Spreadable EP 002 - Susuru

CLIENT

TAIYO: I think new cast is gonna fall in love with Susuru because ramen and gyoza is an indulgent food and it's just fun. It's multi-layered, it's a lot of rich flavors. Also it's something different. Adds to the culinary landscape of Newcastle.

CHRIS: So we went to Japan a few months ago and we just went to a ramen school for five days and that was just to learn the sort of very traditional Japanese techniques involved in actually making the ramen. I think what we've tried to do at Susuru to make it a bit unique is to bring those really traditional Japanese techniques and freshen it and while at the same time keeping it grounded in that sort of Japanese tradition.

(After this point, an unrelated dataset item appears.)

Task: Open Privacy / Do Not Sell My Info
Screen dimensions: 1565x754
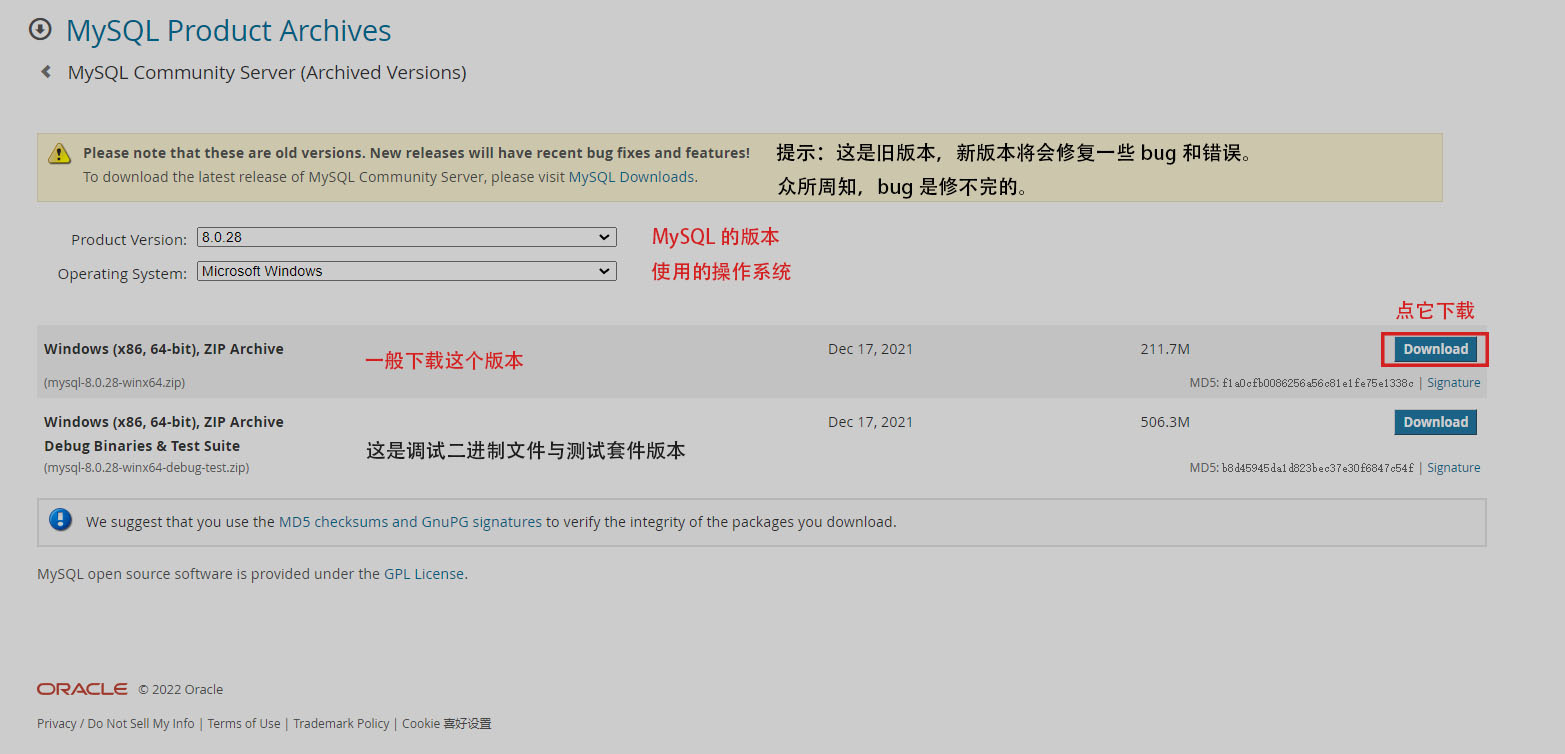Action: pos(115,723)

TAIYO: We've worked with Headjam on a number of projects now and I, I think I enjoy the process that the most. It has been a great process and their experience adds to the end product that I'm looking for. I think it's important that both the designer and the owner is on the same wavelength to create something that's pushing on the boundaries and I think we achieved that with Headjam.